*Exercise aim:* Please print out every entry below, verbatim.

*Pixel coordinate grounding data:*

──────

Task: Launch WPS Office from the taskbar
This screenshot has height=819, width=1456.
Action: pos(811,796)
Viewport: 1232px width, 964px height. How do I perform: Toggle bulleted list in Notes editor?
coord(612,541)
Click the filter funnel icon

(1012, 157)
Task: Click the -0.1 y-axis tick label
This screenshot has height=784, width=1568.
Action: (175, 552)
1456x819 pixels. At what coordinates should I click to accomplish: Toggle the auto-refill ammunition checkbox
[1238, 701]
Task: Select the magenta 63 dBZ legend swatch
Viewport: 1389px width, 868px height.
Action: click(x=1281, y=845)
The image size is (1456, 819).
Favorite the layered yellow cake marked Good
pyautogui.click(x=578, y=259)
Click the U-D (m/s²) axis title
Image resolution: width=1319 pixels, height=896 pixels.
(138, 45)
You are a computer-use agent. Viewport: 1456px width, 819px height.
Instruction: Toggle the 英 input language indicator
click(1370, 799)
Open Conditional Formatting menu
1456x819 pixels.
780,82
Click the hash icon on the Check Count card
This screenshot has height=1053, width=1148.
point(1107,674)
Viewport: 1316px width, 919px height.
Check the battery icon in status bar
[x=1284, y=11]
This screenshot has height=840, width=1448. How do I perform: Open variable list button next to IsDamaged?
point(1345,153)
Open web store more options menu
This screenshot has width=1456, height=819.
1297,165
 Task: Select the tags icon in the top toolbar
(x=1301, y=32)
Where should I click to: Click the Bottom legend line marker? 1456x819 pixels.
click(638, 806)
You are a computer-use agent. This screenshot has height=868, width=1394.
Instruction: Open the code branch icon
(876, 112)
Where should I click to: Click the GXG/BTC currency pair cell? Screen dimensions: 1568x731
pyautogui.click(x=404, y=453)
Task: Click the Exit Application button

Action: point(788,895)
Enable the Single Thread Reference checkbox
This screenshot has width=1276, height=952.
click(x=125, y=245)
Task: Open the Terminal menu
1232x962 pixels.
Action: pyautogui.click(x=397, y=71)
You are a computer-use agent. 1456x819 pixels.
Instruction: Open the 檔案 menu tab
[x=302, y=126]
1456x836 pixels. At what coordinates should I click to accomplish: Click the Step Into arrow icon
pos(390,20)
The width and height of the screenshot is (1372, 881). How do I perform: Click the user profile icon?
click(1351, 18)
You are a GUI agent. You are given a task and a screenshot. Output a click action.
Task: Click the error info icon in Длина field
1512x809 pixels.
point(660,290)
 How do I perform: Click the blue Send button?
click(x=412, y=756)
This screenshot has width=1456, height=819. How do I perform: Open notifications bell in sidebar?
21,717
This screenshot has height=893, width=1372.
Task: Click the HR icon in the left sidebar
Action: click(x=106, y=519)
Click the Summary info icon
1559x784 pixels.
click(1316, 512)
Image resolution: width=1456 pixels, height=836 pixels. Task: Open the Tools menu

──────

*Exercise response:*
Task: Launch WPS Office from the taskbar
This screenshot has height=819, width=1456.
Action: pos(811,796)
Viewport: 1232px width, 964px height. How do I perform: Toggle bulleted list in Notes editor?
coord(612,541)
Click the filter funnel icon

(1012, 157)
Task: Click the -0.1 y-axis tick label
This screenshot has height=784, width=1568.
Action: (175, 552)
1456x819 pixels. At what coordinates should I click to accomplish: Toggle the auto-refill ammunition checkbox
[1238, 701]
Task: Select the magenta 63 dBZ legend swatch
Viewport: 1389px width, 868px height.
Action: click(x=1281, y=845)
The image size is (1456, 819).
Favorite the layered yellow cake marked Good
pyautogui.click(x=578, y=259)
Click the U-D (m/s²) axis title
Image resolution: width=1319 pixels, height=896 pixels.
(138, 45)
You are a computer-use agent. Viewport: 1456px width, 819px height.
Instruction: Toggle the 英 input language indicator
click(1370, 799)
Open Conditional Formatting menu
1456x819 pixels.
780,82
Click the hash icon on the Check Count card
This screenshot has height=1053, width=1148.
point(1107,674)
Viewport: 1316px width, 919px height.
Check the battery icon in status bar
[x=1284, y=11]
This screenshot has height=840, width=1448. How do I perform: Open variable list button next to IsDamaged?
point(1345,153)
Open web store more options menu
This screenshot has width=1456, height=819.
1297,165
 Task: Select the tags icon in the top toolbar
(x=1301, y=32)
Where should I click to: Click the Bottom legend line marker? 1456x819 pixels.
click(638, 806)
You are a computer-use agent. This screenshot has height=868, width=1394.
Instruction: Open the code branch icon
(876, 112)
Where should I click to: Click the GXG/BTC currency pair cell? Screen dimensions: 1568x731
pyautogui.click(x=404, y=453)
Task: Click the Exit Application button

Action: point(788,895)
Enable the Single Thread Reference checkbox
This screenshot has width=1276, height=952.
click(x=125, y=245)
Task: Open the Terminal menu
1232x962 pixels.
Action: pyautogui.click(x=397, y=71)
You are a computer-use agent. 1456x819 pixels.
Instruction: Open the 檔案 menu tab
[x=302, y=126]
1456x836 pixels. At what coordinates should I click to accomplish: Click the Step Into arrow icon
pos(390,20)
The width and height of the screenshot is (1372, 881). How do I perform: Click the user profile icon?
click(1351, 18)
You are a GUI agent. You are given a task and a screenshot. Output a click action.
Task: Click the error info icon in Длина field
1512x809 pixels.
point(660,290)
 How do I perform: Click the blue Send button?
click(x=412, y=756)
This screenshot has width=1456, height=819. How do I perform: Open notifications bell in sidebar?
21,717
This screenshot has height=893, width=1372.
Task: Click the HR icon in the left sidebar
Action: click(x=106, y=519)
Click the Summary info icon
1559x784 pixels.
click(1316, 512)
Image resolution: width=1456 pixels, height=836 pixels. Task: Open the Tools menu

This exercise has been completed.